TRUST & ESTATE PLANNING
The final phase of financial planning is estate planning. Estate planning allows for the control of the ultimate disposition of your assets.
People often think that estate planning is for the “ultra wealthy,” which just isn’t true. Whether you have accumulated $100,000 or $25 million, we strongly suggest having a plan in place. The more assets one has, the more complex the strategies-driven planning becomes. We include estate planning in most retirement plans we do. We cannot provide legal advice or draft your estate documents, but we can educate you on your options and prepare projections to facilitate meetings with a Licensed Estate Attorney. Our goal is to reduce estate planning costs by minimizing the time spent with an Attorney.

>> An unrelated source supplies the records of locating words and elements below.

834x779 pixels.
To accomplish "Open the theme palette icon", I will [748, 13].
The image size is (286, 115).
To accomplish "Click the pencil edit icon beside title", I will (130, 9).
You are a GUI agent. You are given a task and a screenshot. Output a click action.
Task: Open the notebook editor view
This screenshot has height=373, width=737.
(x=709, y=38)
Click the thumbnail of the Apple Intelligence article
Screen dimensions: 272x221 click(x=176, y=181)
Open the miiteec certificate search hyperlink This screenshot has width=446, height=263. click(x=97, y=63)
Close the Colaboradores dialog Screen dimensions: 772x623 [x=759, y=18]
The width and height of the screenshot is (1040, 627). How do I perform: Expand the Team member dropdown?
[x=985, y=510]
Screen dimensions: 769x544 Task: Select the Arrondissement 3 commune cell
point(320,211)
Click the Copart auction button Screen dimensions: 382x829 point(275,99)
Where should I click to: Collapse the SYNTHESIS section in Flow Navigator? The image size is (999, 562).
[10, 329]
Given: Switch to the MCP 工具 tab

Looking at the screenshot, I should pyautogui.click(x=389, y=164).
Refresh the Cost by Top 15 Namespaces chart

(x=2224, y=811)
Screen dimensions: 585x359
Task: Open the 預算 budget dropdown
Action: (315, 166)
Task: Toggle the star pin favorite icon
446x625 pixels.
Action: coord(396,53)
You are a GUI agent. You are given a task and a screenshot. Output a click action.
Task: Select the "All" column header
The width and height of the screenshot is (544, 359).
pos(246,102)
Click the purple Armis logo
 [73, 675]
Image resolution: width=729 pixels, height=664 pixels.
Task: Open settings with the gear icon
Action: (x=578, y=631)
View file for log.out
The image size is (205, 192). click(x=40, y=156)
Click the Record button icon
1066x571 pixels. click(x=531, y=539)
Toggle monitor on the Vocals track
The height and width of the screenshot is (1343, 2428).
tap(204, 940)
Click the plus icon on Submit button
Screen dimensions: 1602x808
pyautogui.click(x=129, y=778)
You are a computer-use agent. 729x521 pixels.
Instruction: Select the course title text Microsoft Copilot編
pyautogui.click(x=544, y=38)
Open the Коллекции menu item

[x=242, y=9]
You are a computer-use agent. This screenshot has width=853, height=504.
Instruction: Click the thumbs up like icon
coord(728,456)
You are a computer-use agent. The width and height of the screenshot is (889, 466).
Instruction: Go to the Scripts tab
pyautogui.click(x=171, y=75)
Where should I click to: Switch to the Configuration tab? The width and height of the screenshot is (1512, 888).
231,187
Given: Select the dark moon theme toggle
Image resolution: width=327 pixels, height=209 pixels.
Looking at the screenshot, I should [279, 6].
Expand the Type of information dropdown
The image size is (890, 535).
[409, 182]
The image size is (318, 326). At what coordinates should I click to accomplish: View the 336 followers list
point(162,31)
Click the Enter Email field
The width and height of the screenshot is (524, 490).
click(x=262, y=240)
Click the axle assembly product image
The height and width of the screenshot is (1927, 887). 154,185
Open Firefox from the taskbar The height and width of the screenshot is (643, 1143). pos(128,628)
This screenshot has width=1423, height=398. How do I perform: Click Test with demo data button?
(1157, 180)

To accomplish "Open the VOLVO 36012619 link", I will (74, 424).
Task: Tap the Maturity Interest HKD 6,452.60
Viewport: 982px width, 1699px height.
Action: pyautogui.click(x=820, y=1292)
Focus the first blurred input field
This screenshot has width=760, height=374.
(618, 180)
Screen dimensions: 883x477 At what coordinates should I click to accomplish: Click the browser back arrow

When all is said and done, there are three main beneficiaries to transfer your assets to. Your loved ones, charity, or the government. Through Trust planning, our goal is to minimize what the government receives in the form of estate & income taxes while designing a plan that allows you to control who receives the assets, what form they receive the assets, and when they receive the assets. Here are some common trusts and uses:
- Marital or “A” trust– Designed to provide benefits to a surviving spouse; generally included in the taxable estate of the surviving spouse
- Bypass or “B” trust– Also known as credit shelter trust, established to bypass the surviving spouse’s estate to make full use of any federal estate tax exemption for each spouse
- Testamentary trust– Outlined in a will and created through the will after the death, with funds subject to probate and transfer taxes; often continues to be subject to probate court supervision thereafter
- Irrevocable life insurance trust (ILIT)- Irrevocable trust designed to exclude life insurance proceeds from the deceased’s taxable estate while providing liquidity to the estate and/or the trusts’ beneficiaries
- Charitable lead trust– Allows certain benefits to go to a charity and the remainder to your beneficiaries
- Charitable remainder trust– Allows you to receive an income stream for a defined period of time and stipulate that any remainder go to a charity
- Revocable Trust– Also known as a living trust, a revocable trust can help assets pass outside of probate, yet allows you to retain control of the assets during your (the grantor’s) lifetime. It is flexible and can be dissolved at any time, should your circumstances or intentions change. A revocable trust typically becomes irrevocable upon the death of the grantor. You can name yourself trustee (or co-trustee) and retain ownership and control over the trust, its terms and assets during your lifetime, but make provisions for a successor trustee to manage them in the event of your incapacity or death. Although a revocable trust may help avoid probate, it is usually still subject to estate taxes. It also means that during your lifetime, it is treated like any other asset you own.
- Irrevocable trust: An irrevocable trust typically transfers your assets out of your (the grantor’s) estate and potentially out of the reach of estate taxes and probate, but cannot be altered by the grantor after it has been executed. Therefore, once you establish the trust, you will lose control over the assets and you cannot change any terms or decide to dissolve the trust. An irrevocable trust is generally preferred over a revocable trust if your primary aim is to reduce the amount subject to estate taxes by effectively removing the trust assets from your estate. Also, since the assets have been transferred to the trust, you are relieved of the tax liability on the income generated by the trust assets (although distributions will typically have income tax consequences). It may also be protected in the event of a legal judgment against you.